Uma semana após o início da greve, quando a Petrobrás divulgou a primeira relação dos trabalhadores demitidos, o seu nome era o primeiro da lista. Esse foi o momento mais difícil que você enfrentou na condução da greve?
O momento que eu imaginava ser o mais difícil de uma mobilização daquele porte seria justamente o das demissões. Meu nome na lista não fazia a menor diferença, só me deu satisfação. Sinceramente, da maneira como a inteligência do Exército ia colocando suas peças no xadrez, minha expectativa e medo era de que seriam milhares de demissões de cara. Nós já tínhamos criado o antídoto em 1983, com as Associações Beneficentes e Culturais dos Petroleiros (ABCP’s) e já havíamos organizado o direito à reintegração ao trabalho de cerca de mil companheiros e companheiras (demitidos no Governo Collor). Mas, não estávamos preparados se viessem com 10 mil, 15 mil demissões. Mas quando no Jornal Nacional da Globo, na noite de 9 de maio de 1995, o Cid Moreira anunciou que começaram as demissões nos petroleiros e que eu e mais 24 companheiros estávamos na lista, me senti aliviado, pois desse número nós dávamos conta com um pé nas costas.
Mas o momento mais difícil da greve foi quando o Exército invadiu as refinarias de Paulínia, Mauá, Henrique Lage (São José dos Campos) e de Araucária (Paraná), de madrugada e simultaneamente. Nos reunimos imediatamente e orientamos os grevistas que estavam nestas unidades circulando gasóleo, que procurassem o “comandante da invasão” e os orientassem sobre os procedimentos de segurança. Também pedimos aos trabalhadores que deixassem claro para o Exército que o comando da greve estava com a FUP e que, se por acaso, não acatassem as orientações, ameaçassem abandonar a área. Lembro que inúmeros políticos, ministros, governantes passaram a ligar para a FUP dando sugestões de como “acabar” com o movimento. Nunca demos bola para essas “orientações”, nem deixamos que nos influenciassem. Mas, quando o governador de Ceará, Tasso Jereissati me ligou, decidimos ouvi-lo. Disse ele: “Spis, coloque três refinarias para funcionar, em sinal de boa vontade e eu abrirei um canal com FHC.” Eu respondí: “Abre a negociação e, dependendo do andamento delas, nós podemos avaliar não só três refinarias, mas talvez a greve, e diga a ele que o presidente do Sindipetro Paraná (Luiz Antônio Martins Sampaio) me informou que o Exército está rondando a REPAR. Se o governo FHC nos enfrentar com o Exército e ameaçar a RPBC (a refinaria de Cubatão que os trabalhadores ocupavam para garantir a passagem do gás de cozinha para a CONGÁS), ele vai colher os primeiros cadáveres do seu governo”. O Jereissati retrucou: “Fique tranqüilo, somos de paz”. Na madrugada seguinte, as quatro refinarias foram invadidas, mas não tiveram coragem de invadir a RPBC.Fiquei maluco ao telefone, tentando encontrar algum CUTista ou político e nada. Até que, por volta das 4h da manhã, encontrei o companheiro Feijó (presidente do Sindicato dos Metalúrgicos do ABC na época), que ajudou a denunciar a invasão do Exército.

DADOS EXTRAÍDOS
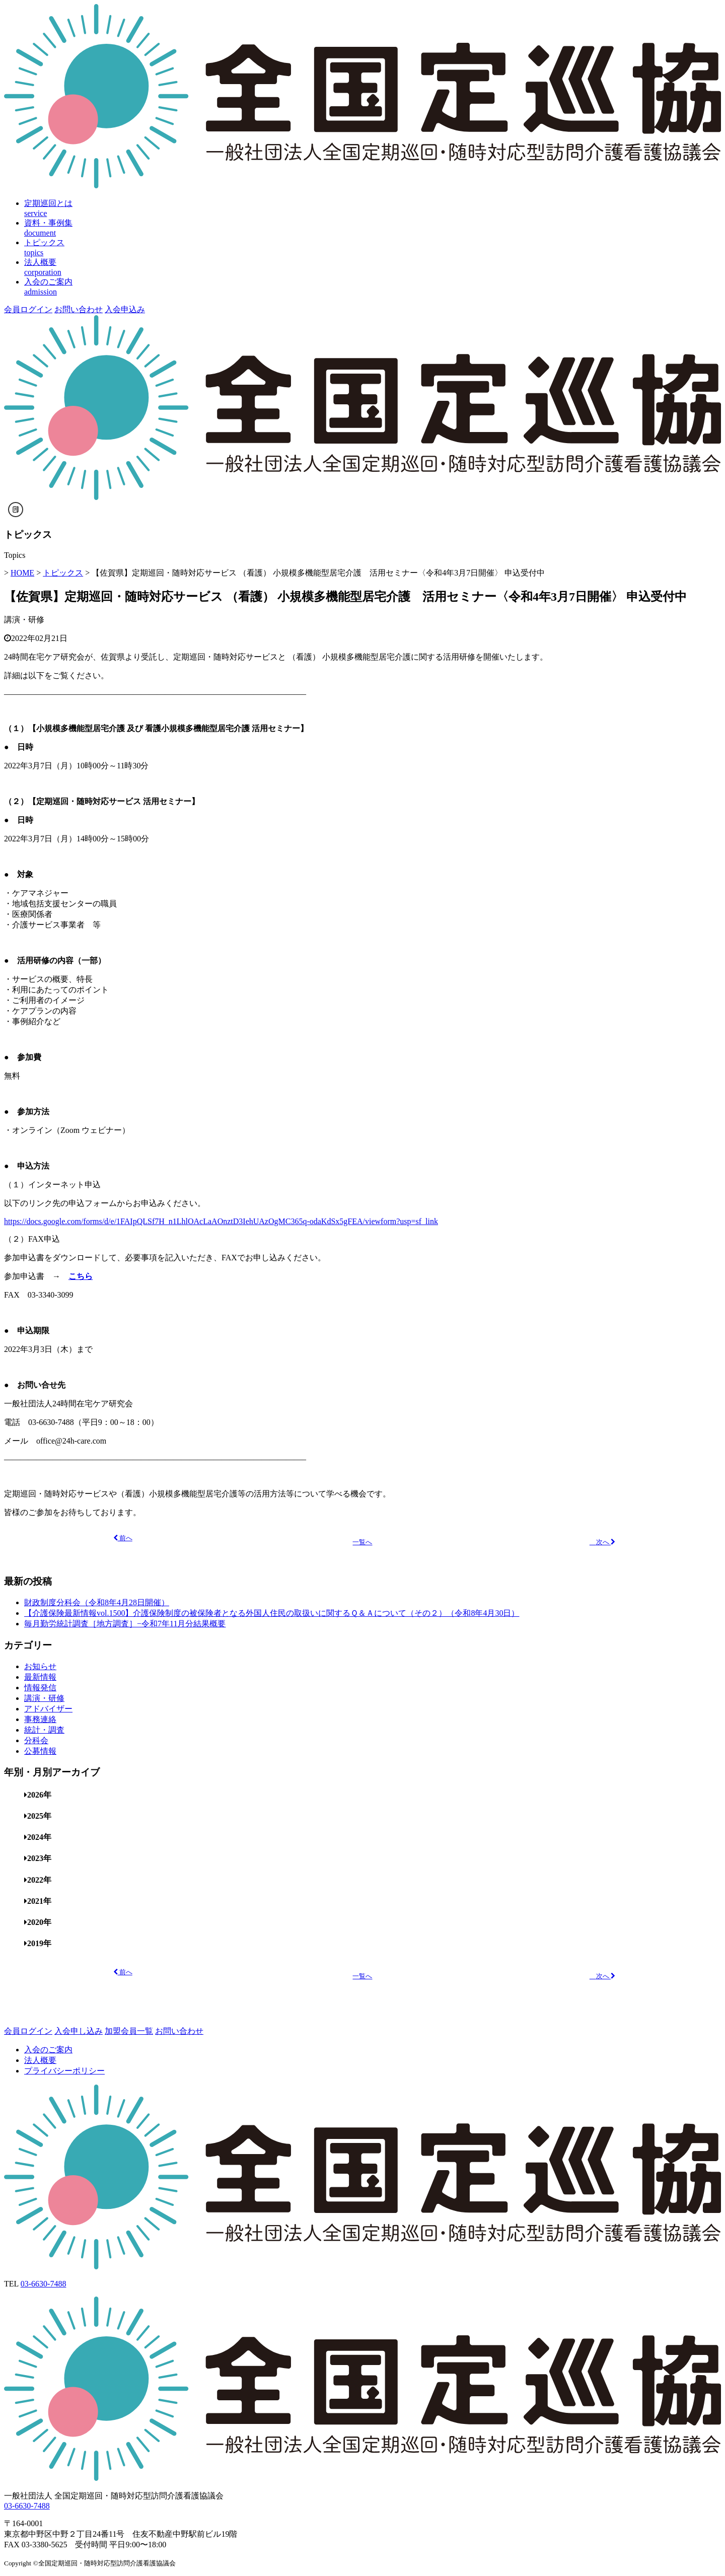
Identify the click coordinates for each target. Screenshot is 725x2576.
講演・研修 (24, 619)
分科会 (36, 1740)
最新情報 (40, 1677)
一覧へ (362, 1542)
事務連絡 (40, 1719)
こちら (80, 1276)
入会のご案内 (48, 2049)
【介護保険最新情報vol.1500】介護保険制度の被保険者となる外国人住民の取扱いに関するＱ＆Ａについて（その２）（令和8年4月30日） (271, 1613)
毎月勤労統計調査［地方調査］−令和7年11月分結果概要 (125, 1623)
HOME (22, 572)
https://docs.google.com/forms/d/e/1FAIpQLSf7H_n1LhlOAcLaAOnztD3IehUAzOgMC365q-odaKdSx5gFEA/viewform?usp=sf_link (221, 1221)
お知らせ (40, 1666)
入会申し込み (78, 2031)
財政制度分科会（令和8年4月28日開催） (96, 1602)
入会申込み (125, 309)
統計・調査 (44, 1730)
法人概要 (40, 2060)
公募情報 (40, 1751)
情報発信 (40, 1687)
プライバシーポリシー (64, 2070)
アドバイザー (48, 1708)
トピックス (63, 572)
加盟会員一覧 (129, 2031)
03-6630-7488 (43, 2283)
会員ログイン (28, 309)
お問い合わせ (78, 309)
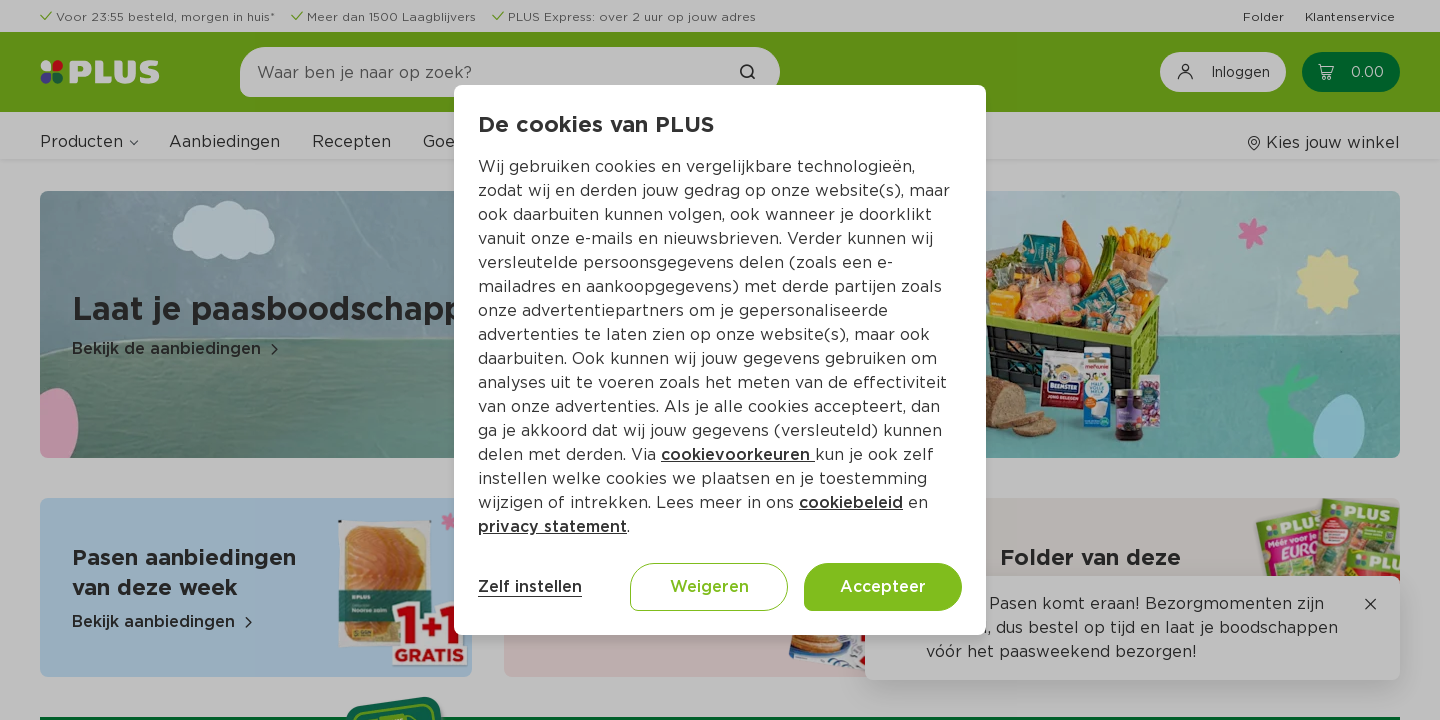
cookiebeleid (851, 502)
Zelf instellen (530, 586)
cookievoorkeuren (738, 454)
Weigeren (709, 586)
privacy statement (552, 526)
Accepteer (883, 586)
--
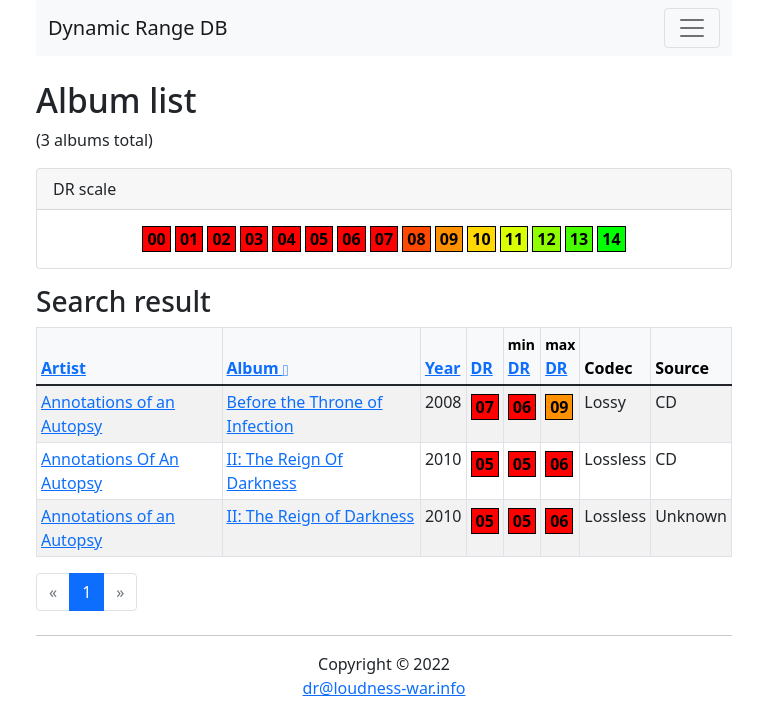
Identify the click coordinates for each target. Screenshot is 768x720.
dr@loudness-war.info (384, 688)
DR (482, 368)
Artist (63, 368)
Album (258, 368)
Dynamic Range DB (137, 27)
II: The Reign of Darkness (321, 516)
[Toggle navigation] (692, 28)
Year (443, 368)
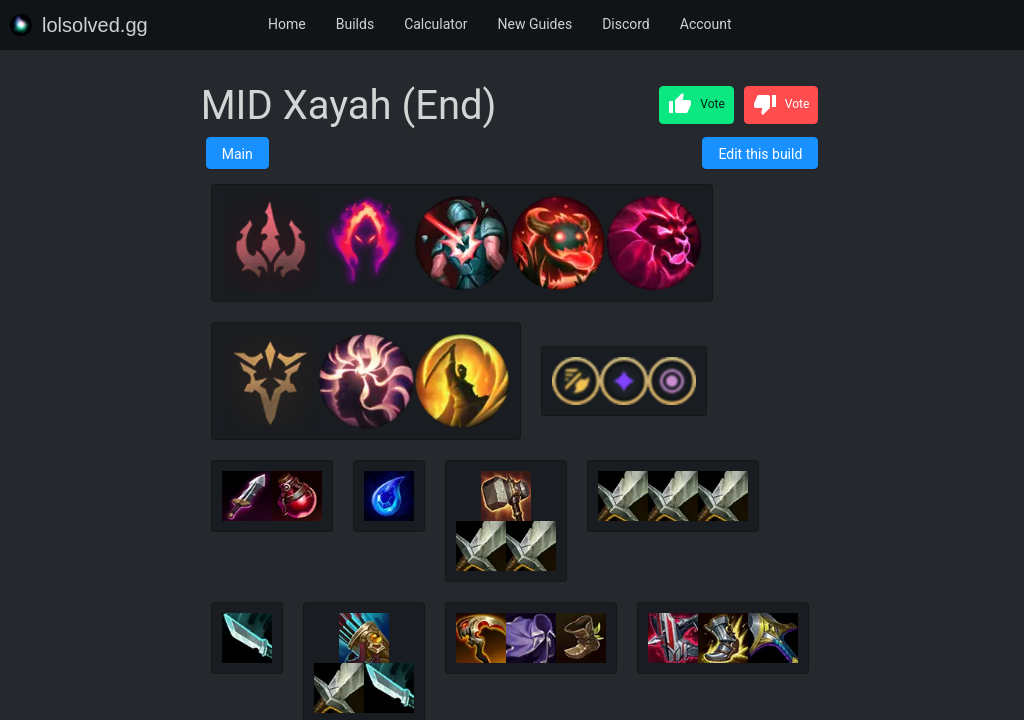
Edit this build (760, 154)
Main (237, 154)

OBJETIVO
Reescreva tudo o que vai de “Uma semana após” até “condução da greve?” na entrevista sobre a greve dos petroleiros, trocando “relação” por “listagem”.

RESULTADO ABAIXO
Uma semana após o início da greve, quando a Petrobrás divulgou a primeira listagem dos trabalhadores demitidos, o seu nome era o primeiro da lista. Esse foi o momento mais difícil que você enfrentou na condução da greve?